I am attempting to create a program in python that runs multiple instances (15) of a function simultaneously over different processors. I have been researching this, and have the below program set up using the Process tool from multiprocessing.
Unfortunately, the program executes each instance of the function sequentially (it seems to wait for one to finish before moving onto the next part of the loop).
from __future__ import print_function
from multiprocessing import Process
import sys
import os
import re
for i in range(1,16):
exec("path%d = 0" % (i))
exec("file%d = open('%d-path','a', 1)" % (i, i))
def stat(first, last):
for j in range(1,40000):
input_string = "water" + str(j) + ".xyz.geocard"
if os.path.exists('./%s' % input_string) == True:
exec("out%d = open('output%d', 'a', 1)" % (first, first))

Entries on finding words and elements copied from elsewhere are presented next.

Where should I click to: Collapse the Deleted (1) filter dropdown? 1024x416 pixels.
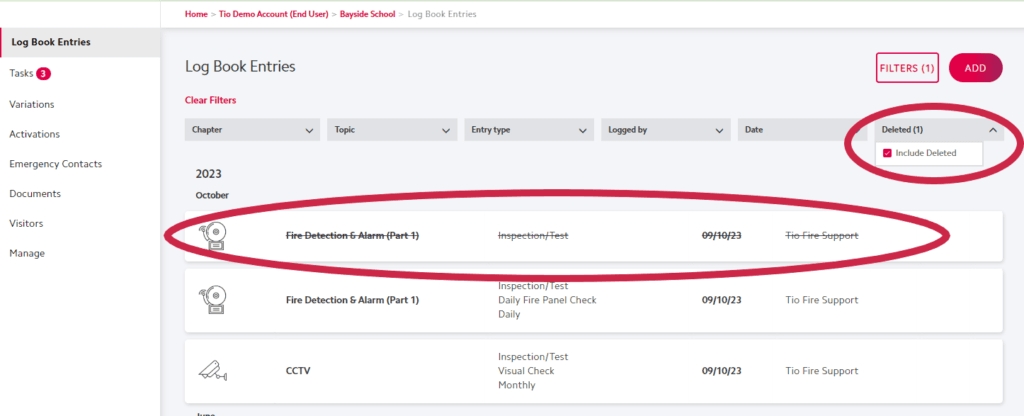(x=938, y=130)
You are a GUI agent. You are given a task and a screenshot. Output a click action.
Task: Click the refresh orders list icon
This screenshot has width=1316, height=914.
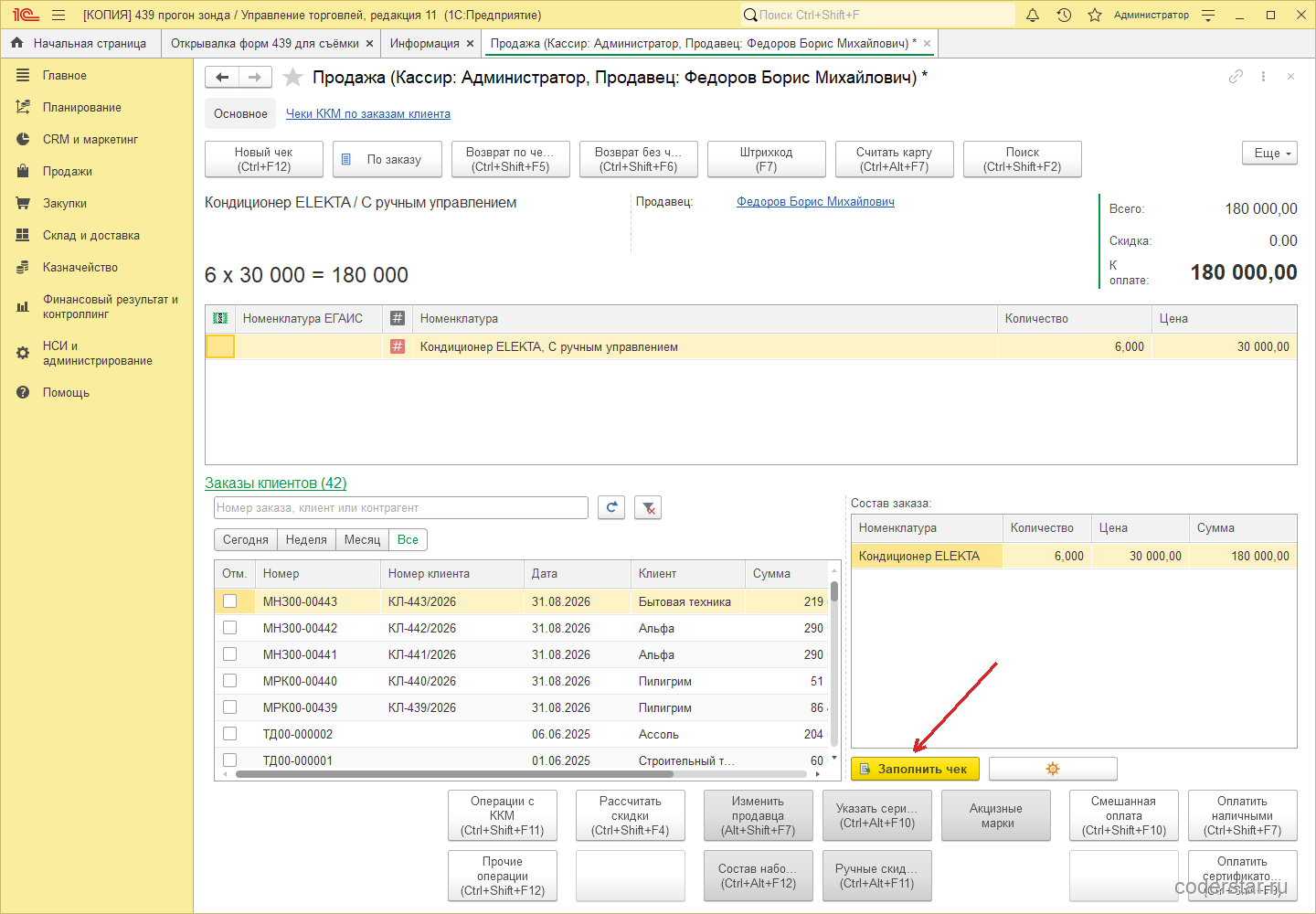point(611,507)
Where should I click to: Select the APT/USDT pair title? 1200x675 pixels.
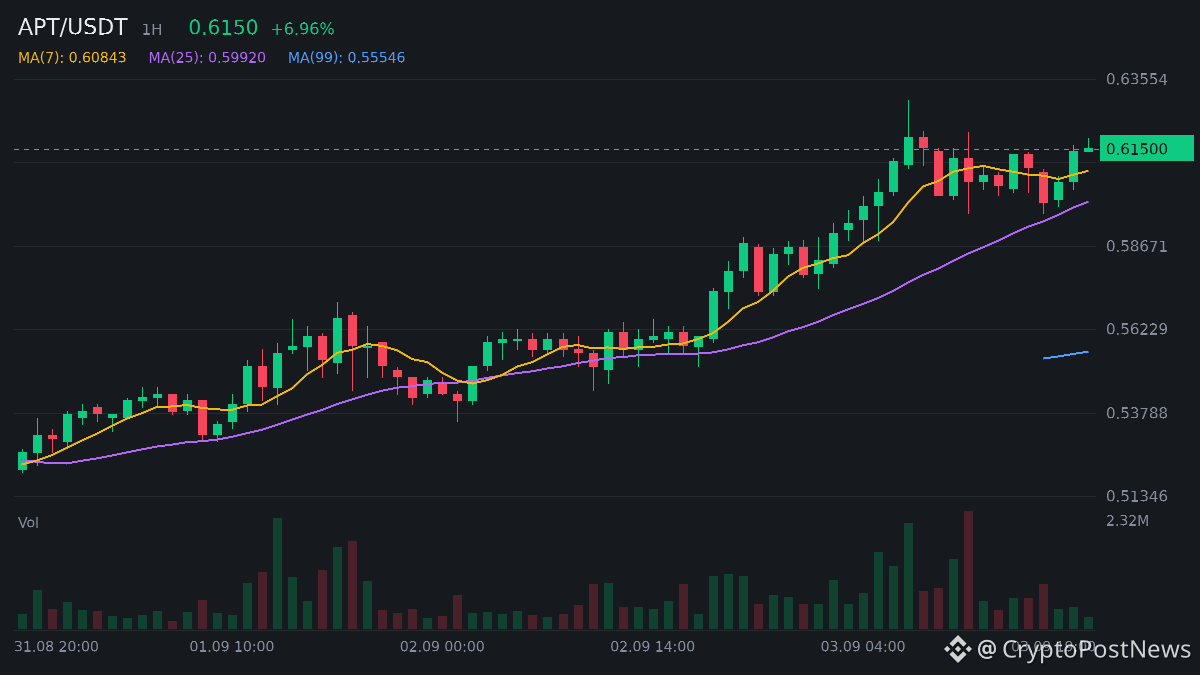(73, 28)
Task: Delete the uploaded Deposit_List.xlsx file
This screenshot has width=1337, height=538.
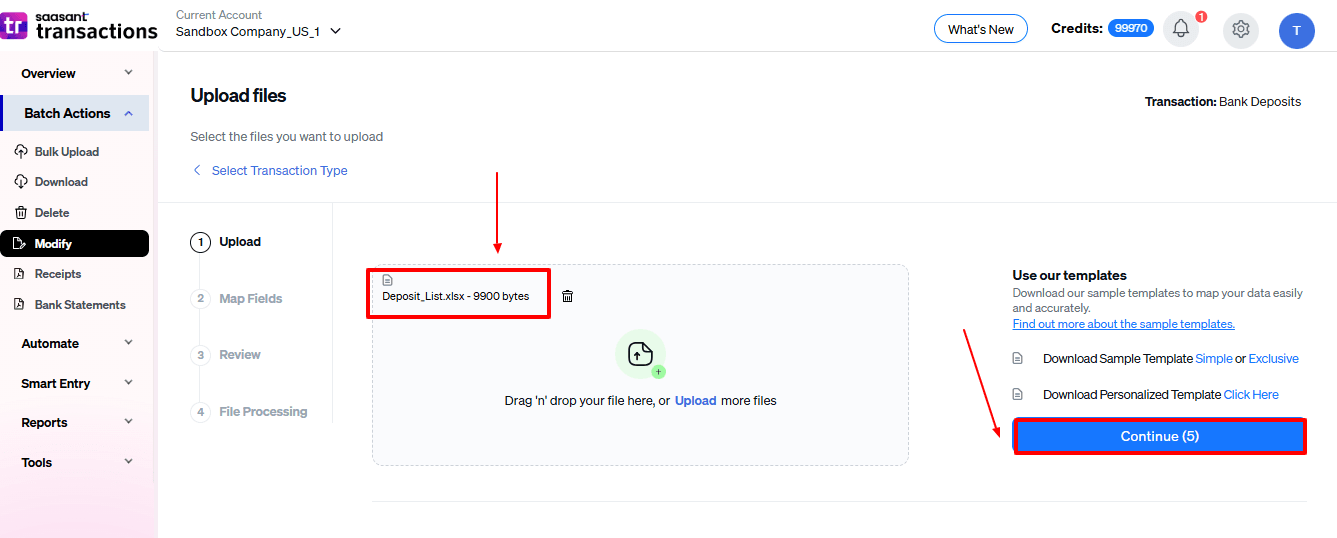Action: 567,296
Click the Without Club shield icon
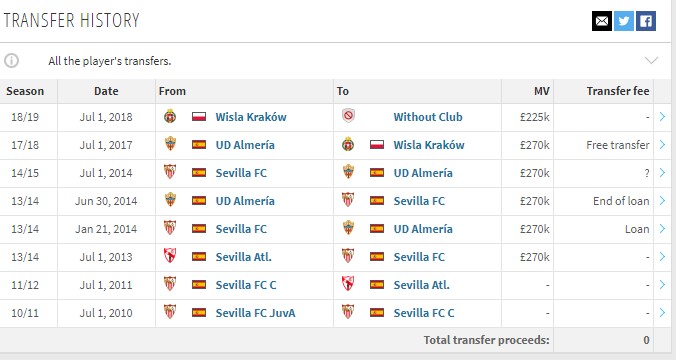Viewport: 676px width, 360px height. coord(348,116)
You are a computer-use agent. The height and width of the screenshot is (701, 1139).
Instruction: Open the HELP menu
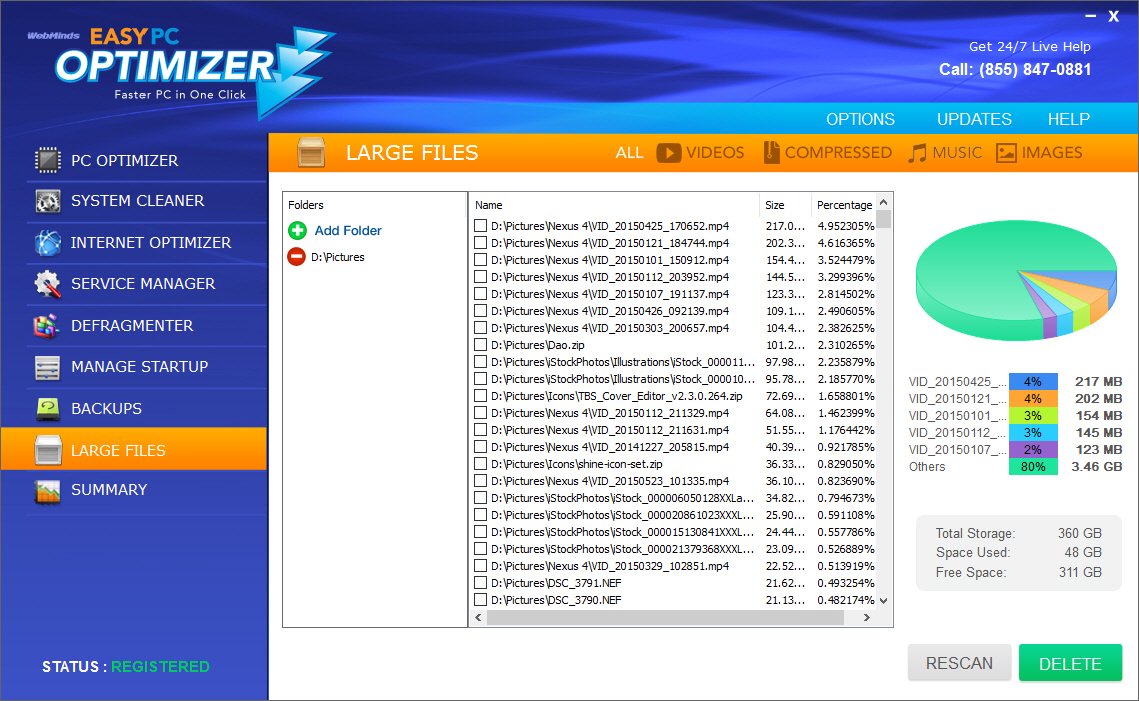(1068, 119)
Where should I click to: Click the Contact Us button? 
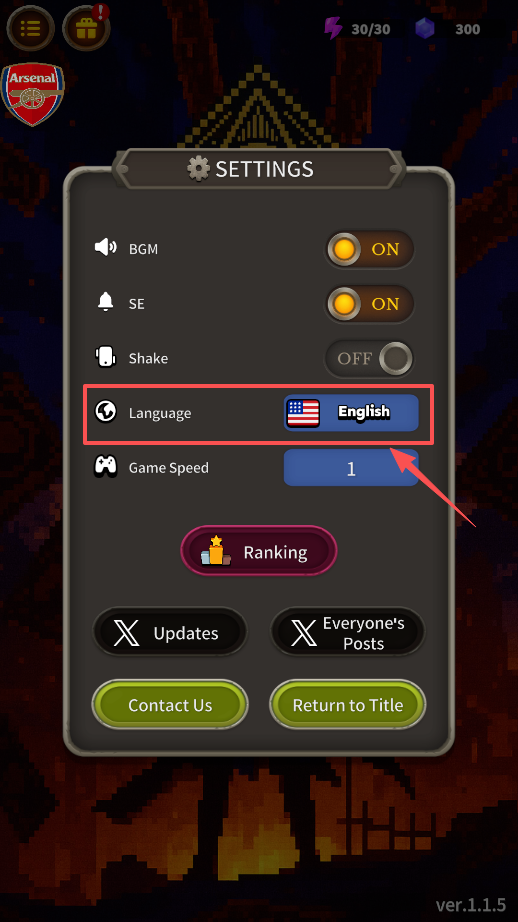click(170, 704)
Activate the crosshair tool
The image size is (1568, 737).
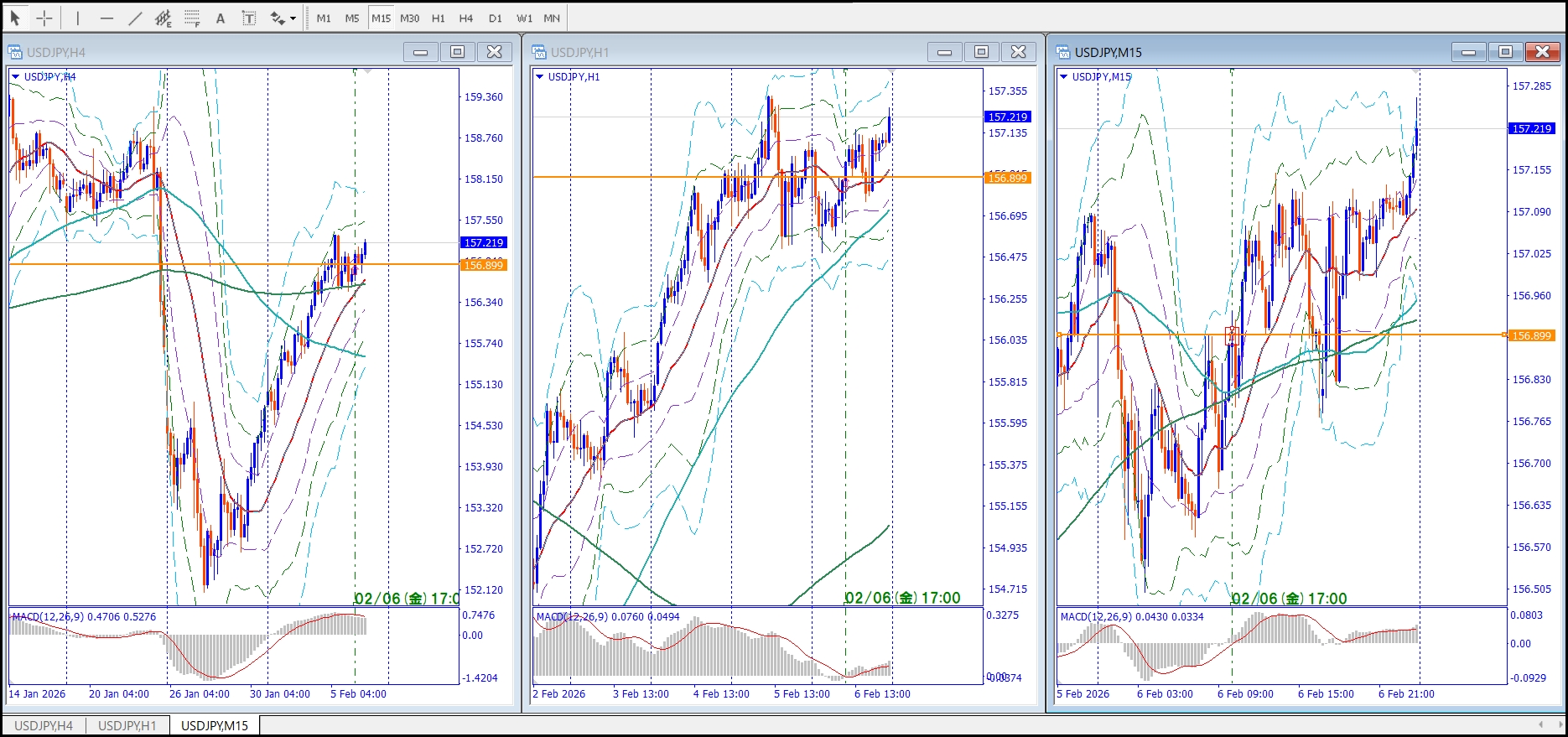pos(44,18)
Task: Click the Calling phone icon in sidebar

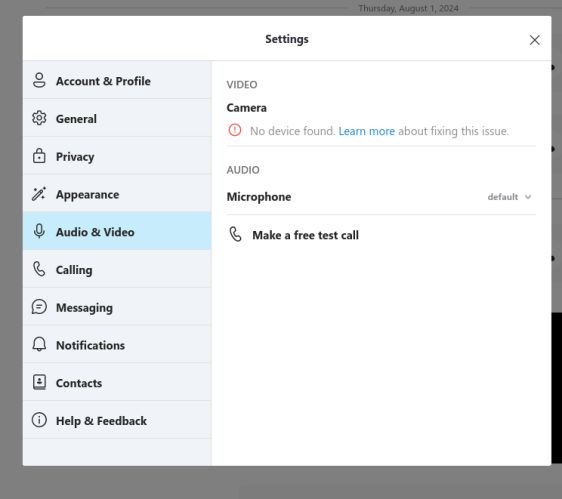Action: pos(39,269)
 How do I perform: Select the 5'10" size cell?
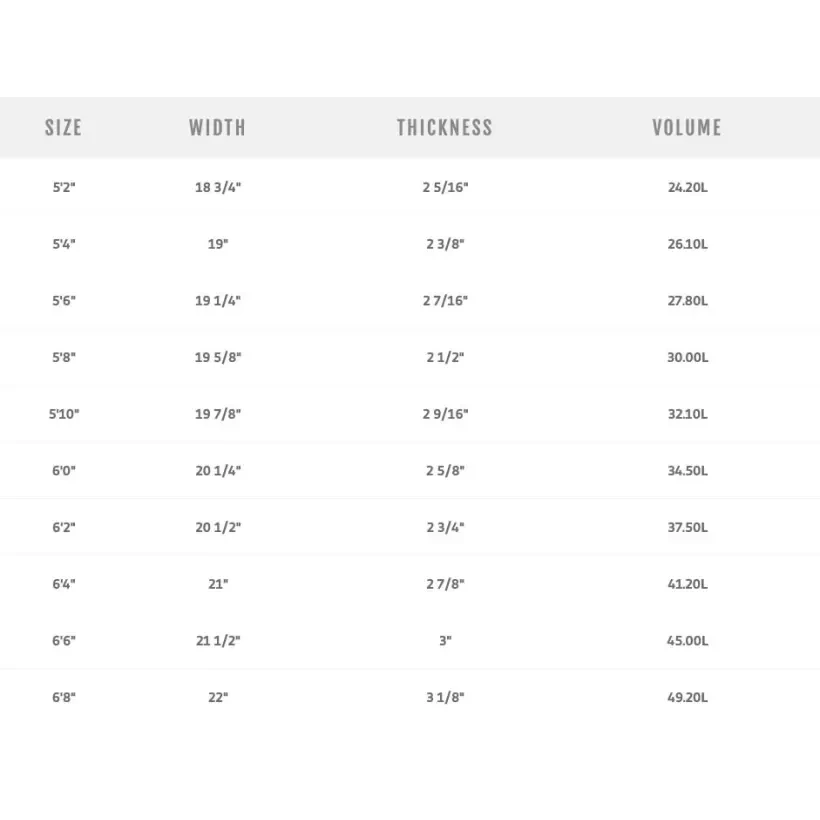pyautogui.click(x=64, y=414)
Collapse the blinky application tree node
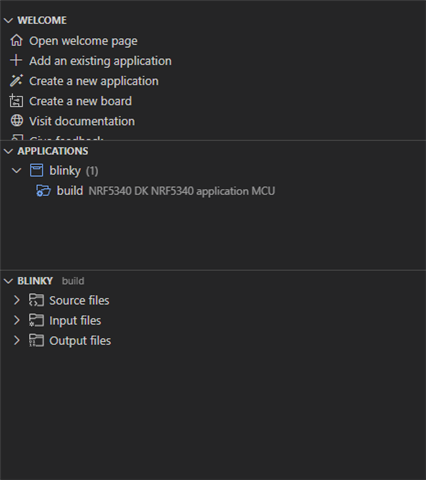Viewport: 426px width, 480px height. (x=16, y=171)
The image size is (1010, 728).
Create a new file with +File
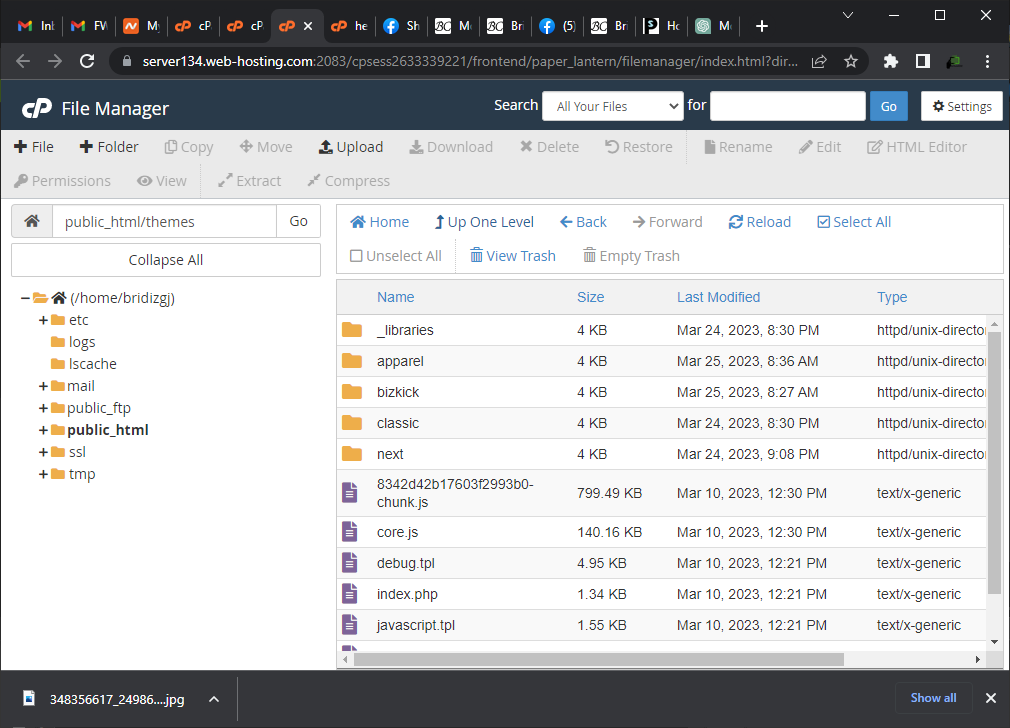(x=34, y=147)
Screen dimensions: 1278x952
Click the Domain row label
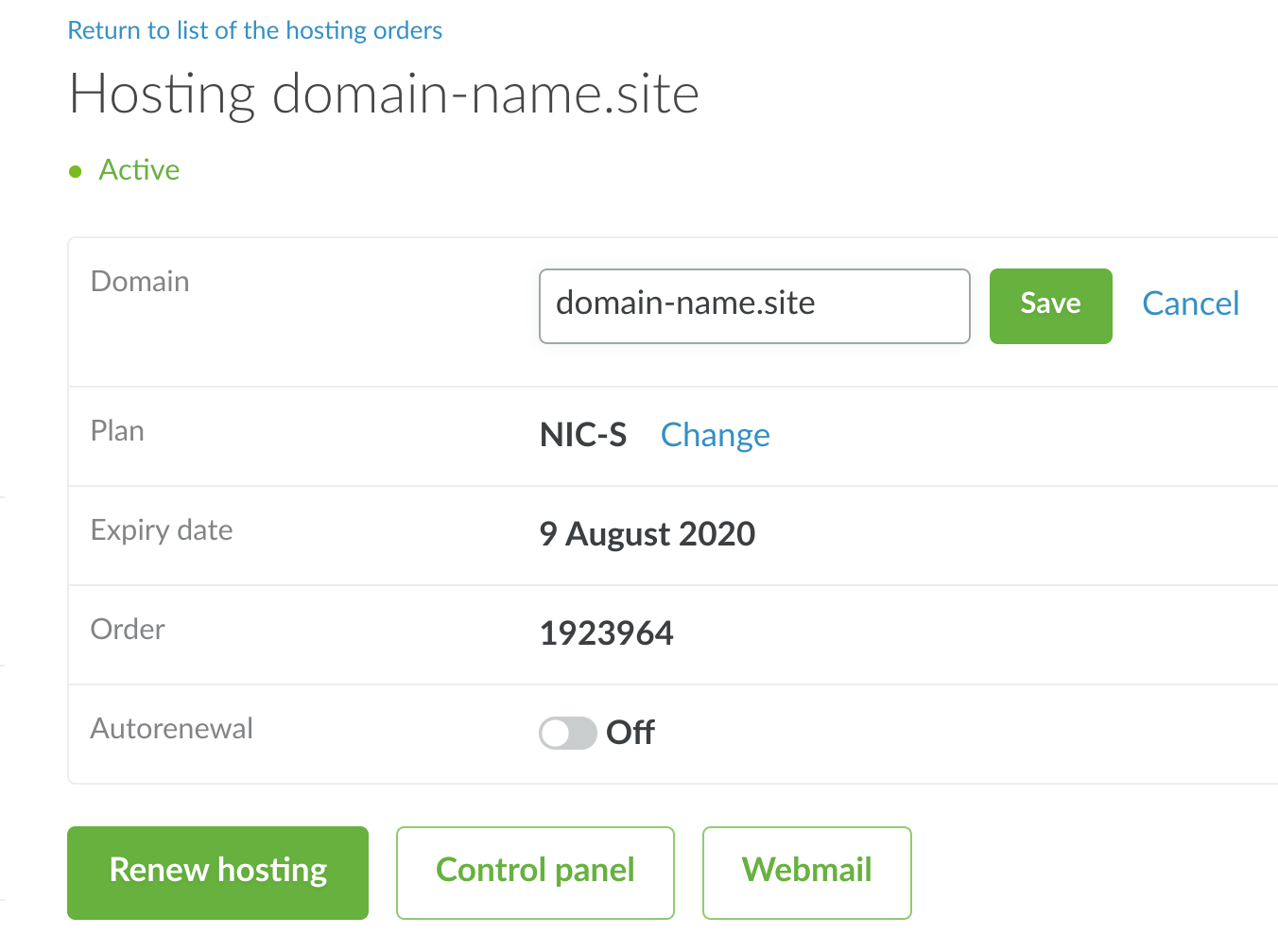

exec('print("Processing file %s...", file=out%d)' % (input_string, first))
with open('./%s' % input_string,'r') as file:
for line in file:
for i in range(first,last):
search_string = " " + str(i) + " path:"
for result in re.finditer(r'%s' % search_string, line):
exec("path%d += 1" % i)
for i in range(first,last):
exec("print(path%d, file=file%d)" % (i, i))
processes = []
for m in range(1,16):
n = m + 1
p = Process(target=stat, args=(m, n))
p.start()
processes.append(p)
for p in processes:
p.join()
I am reasonably new to programming, and have no experience with parallelization - any help would be greatly appreciated.
I have included the entire program above, replacing "Some Function" with the actual function, to demonstrate that this is not a timing issue. The program can take days to cycle through all 40,000 files (each of which is quite large).